Changes of Some Humoral Factors, Playing Role in the Pathogenesis of Hypertension in Acromegaly

Issue: 4/2011

Author: E. Natchev, G.Kirilov, I. Atanasova, J. Matrozova, K. Kalinov, S. Zacharieva

Abstract:

A high prevalence of hypertension (HTN) in acromegaly has been reported. Different mechanisms, which have not been clearly elucidated yet, participate in the pathogenesis of HTN in acromegalic patients.
 
Aim. To determine the prevalence of HTN in acromegalic patients; to investigate the relationship between the disease activity in acromegaly and HTN; to investigate the changes in some humoral factors, playing role in the pathogenesis of HTN and in the alteration of the vessel wall (active renin (AR), aldosterone, Prostaglandine E2 (PgE2), Vascular Endothelial Growth Factor (VEGF).
 
Patients and methods. The study population consisted of 61 patients with acromegaly, divided into 2 groups (41 with active acromegaly and 20 patients witn nonactive acromegaly) and each group was divided into 2 subgroups- with or without HTN. These cases were compared with 41 healthy controls and 117 controls with essential HTN. Growth hormone was measured by fluorometric assay and active renin- by IRMA. Aldosterone was measured by radioimmunoassay. PGE2 and VEGF were measured using ELISA method.
 
Results. А high prevalence of HTN was found in acromegalic patients – 54,1%. There was no statistically significant relationship between the activity of acromegaly and HTN. We found a lower active renin in patients with acromegaly without HTN compared to healthy controls, possibly explained by the state of hypervolemia.
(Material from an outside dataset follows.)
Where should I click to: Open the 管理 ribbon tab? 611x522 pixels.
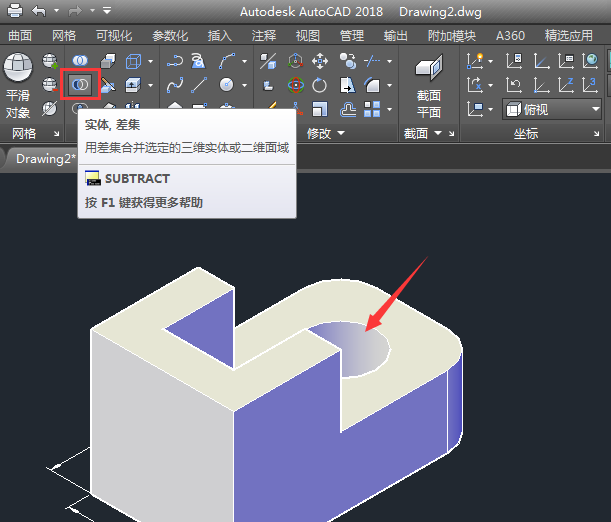coord(352,36)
Also, a higher active renin was found in acromegalic hypertensive patients, compared to patients with essential HTN. Aldosterone was higher in patients with acromegaly and HTN, compared to patients with acromegaly without HTN. We found a higher aldosterone/active renin ratio in patients with active acromegaly. This is in favour of a relative activation of the reninangiotensin- aldosterone system (RAAS) in relation to the state of hypervolemia in patients with acromegaly. We found lower levels of PgE2 in patients with acromegaly compared to healthy controls as well as a tendency to lower levels in active acromegaly. There was no difference in levels of VEGF in patients with acromegaly (in the whole population or in patients without HTN) compared to healthy controls, or in acromegalic hypertensive patients compared to patients with acromegaly without HTN.
 
Conclusions. Acromegaly is associated with a higher prevalence of HTN. There is no significant relationship between the activity of acromegaly and HTN. RAAS is relatively activated in relation to hypervolemia and PGE2 is suppressed, and possibly both of them participate in the pathogenesis of HTN in acromegaly. Probably VEGF does not participate in pathologic changes in acromegaly (HTN, vessel alteration, tumorogenesis).
 
Keywords: acromegaly, hypertension, RAAS, PgE2, VEGF.